"Chocolate Mint Sandwich Cookies"
excerpted from The
Ultimate Chocolate Cookie Book: From Chocolate Melties to Whoopie
Pies, Chocolate Biscotti to Black and Whites, with Dozens of Chocolate
Chip Cookies and Hundreds More. Copyright © by Bruce Weinstein.
Reprinted by permission of HarperCollins Publishers, Inc. All rights
MAKES ABOUT 1 DOZEN LARGE SANDWICH COOKIES
Here's a cookie that replicates Mint Milanos, the fix of every
midnight snacker, the bane of every dieter. Why make your own? For
the sheer fun of it, of course. These tender water cookies taste
a little like a vanilla wafer. They're good on their own, but isn't
the chocolate-mint filling always the best part?
4 tablespoons solid vegetable shortening (2 ounces), plus additional for greasing
the baking sheet
2/3 cup sugar
1 large egg, at room temperature
2 large egg whites, at room temperature, lightly beaten with a fork
2 teaspoons vanilla extract
¾ cup all-purpose flour, plus additional for the baking sheet
2 ½ ounces semisweet chocolate, chopped
1 ½ tablespoons crème de menthe or mint syrup
1/8 teaspoon peppermint oil (optional)
1. Position the rack in the center of the oven; preheat the oven to 425°F.
Use a dab of shortening on a small piece of wax paper to grease
a large baking sheet; flour the baking sheet, then set it aside.
2. Beat the shortening and sugar in a large bowl, using an electric
mixer at medium speed, until light and airy, about 1 minute.

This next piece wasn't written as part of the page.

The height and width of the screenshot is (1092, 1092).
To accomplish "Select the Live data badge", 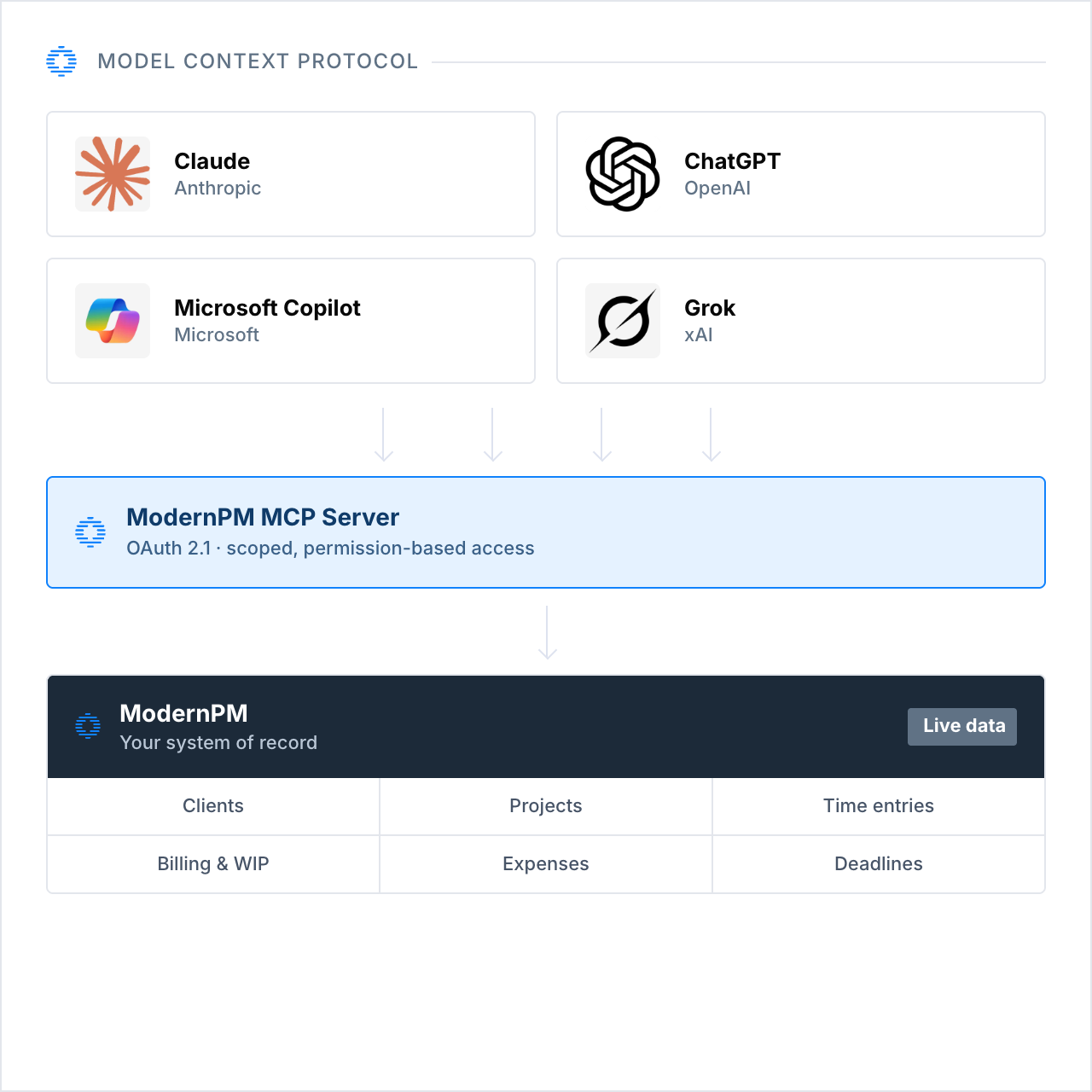I will click(x=962, y=727).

Beat
in the egg, then beat in the egg whites in two increments, making
sure the first is thoroughly incorporated before adding the second.
Beat in the vanilla until smooth. Remove the beaters and stir in
the flour, using a wooden spoon or a rubber spatula, just until
3. Fit a pastry bag with a round, ¾-inch tip; fill the
bag with the dough, squeezing it toward the tip. Pipe out twenty-four
3-inch-long cookies on to the prepared bak-ing sheet, each about
as thick as your thumb. Space the cookies about 2 inches apart on
the sheet. (If the baking sheet is not large enough to accommodate
all the cookies, reserve some of the dough for a second baking.)

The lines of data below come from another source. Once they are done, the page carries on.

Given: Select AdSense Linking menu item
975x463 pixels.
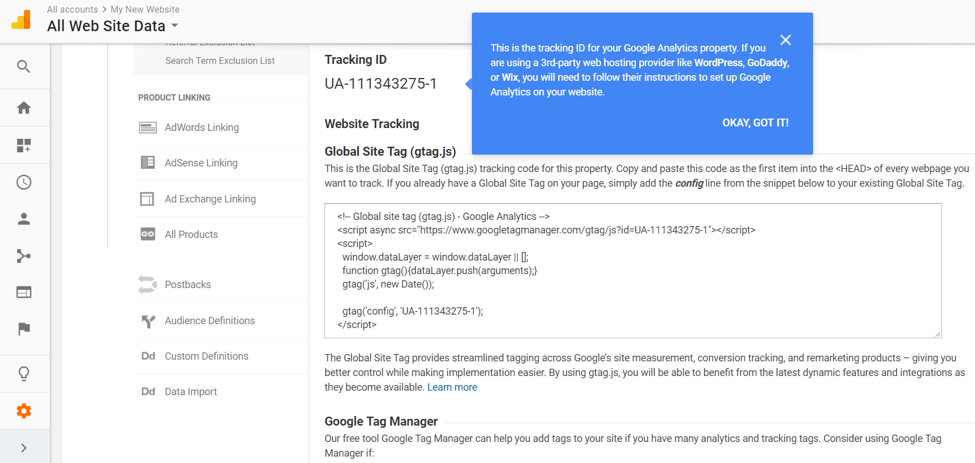Looking at the screenshot, I should point(201,163).
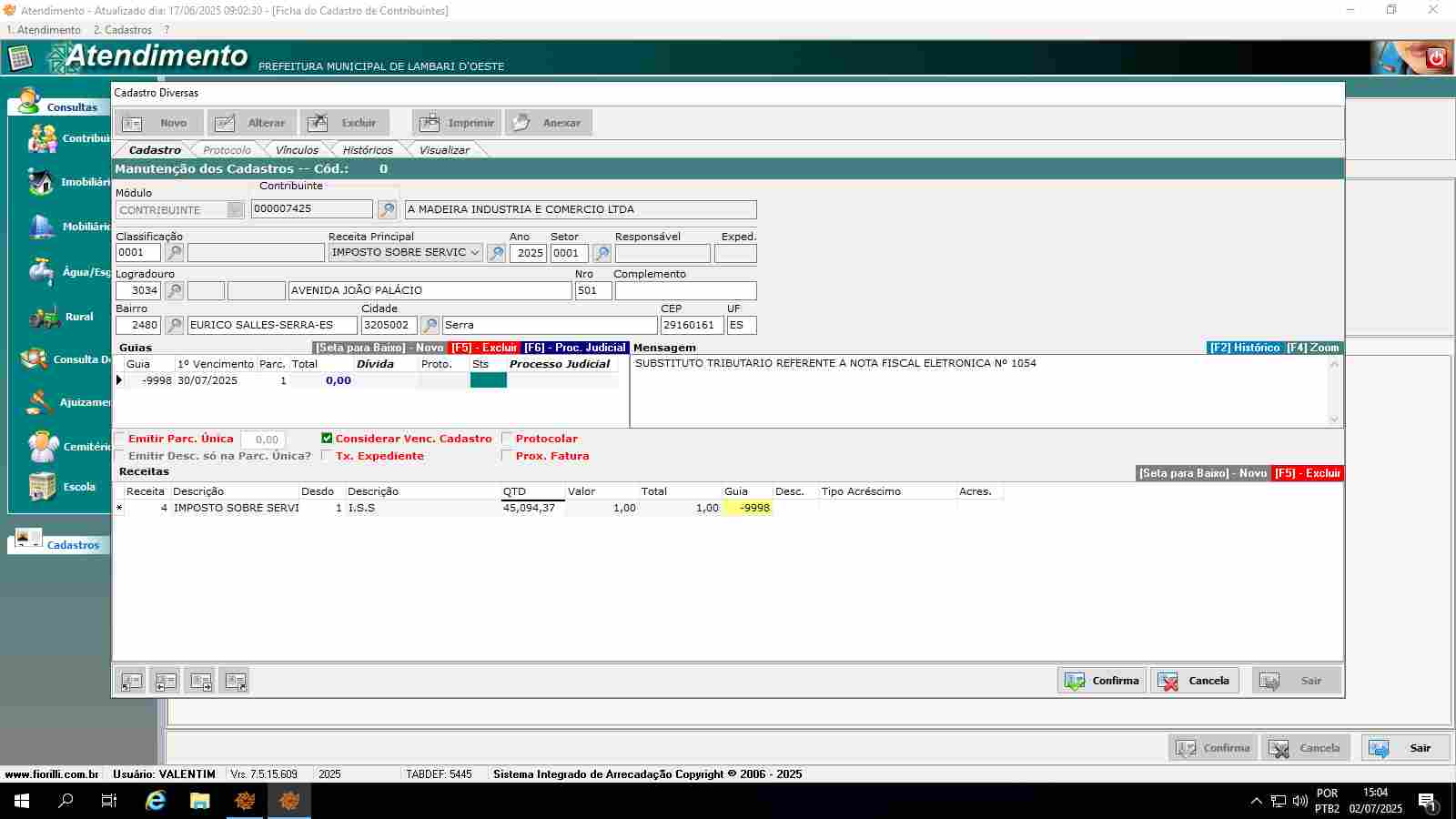Click the magnifier next to Contribuinte code
1456x819 pixels.
click(x=387, y=209)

4. Bake for 8 to 10 minutes until set and very lightly browned
at the edges but still springy to the touch. Cool the cookies on
the baking sheet for 2 minutes, then use a metal spatula to transfer
them gently to a wire rack to cool completely.

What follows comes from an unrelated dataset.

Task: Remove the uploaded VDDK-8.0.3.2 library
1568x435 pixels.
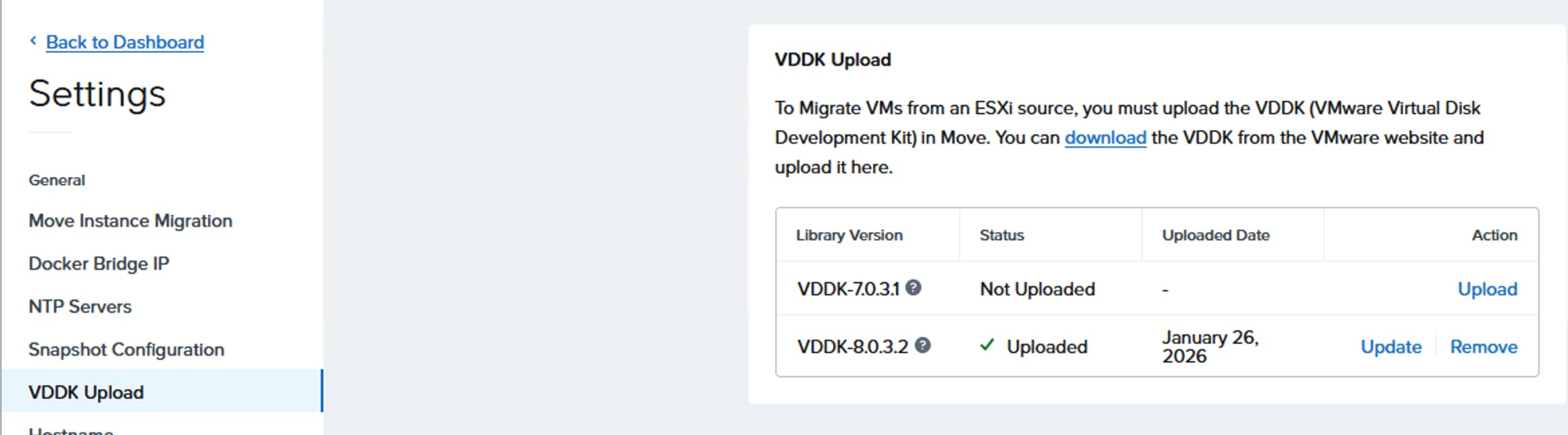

5. Once the cookies have cooled, place the chocolate in the top
half of a double boiler set over about 1 inch of simmering water,
or in a medium bowl that fits snugly over a medium saucepan with
a similar amount of simmering water. Stir until half the chocolate
has melted, then remove the top half of the double boiler or the
bowl from the heat and continue stirring until the chocolate has
fully melted. Transfer to a clean bowl and let stand for 10 minutes
to cool almost to room temperature. Stir in the crème de
menthe or mint syrup, and the peppermint oil, if using, until smooth.
6. Spread a scant 2 teaspoons of the chocolate-mint mixture on
the flat side of one of the cookies, taking care to smooth it to
the sides. Gently top with a second cookie, flat side down. Set
on the wire rack until the chocolate hardens, about 1 hour. Repeat
with the remaining filling and cookies.
3 days at room temperature
Not recommended for freezing
You can endlessly vary the filling of these tender, light cookies.
Omit the peppermint oil. Substitute any one of the following for
the crème de menthe: raspberry liqueur, such as Chambord;
almond liqueur, such as amaretto; apple schnapps; bitter orange
liqueur, such as Mandarine Napoléon; cherry liqueur, such
as Cherry Heering; chocolate liqueur, such as Godiva Liqueur; coffee
liqueur, such as Kahlúa; Cognac; hazelnut liqueur, such as
Frangelico; honey liqueur, such as Bärenjäger; or licorice
liqueur, such as Sambuca.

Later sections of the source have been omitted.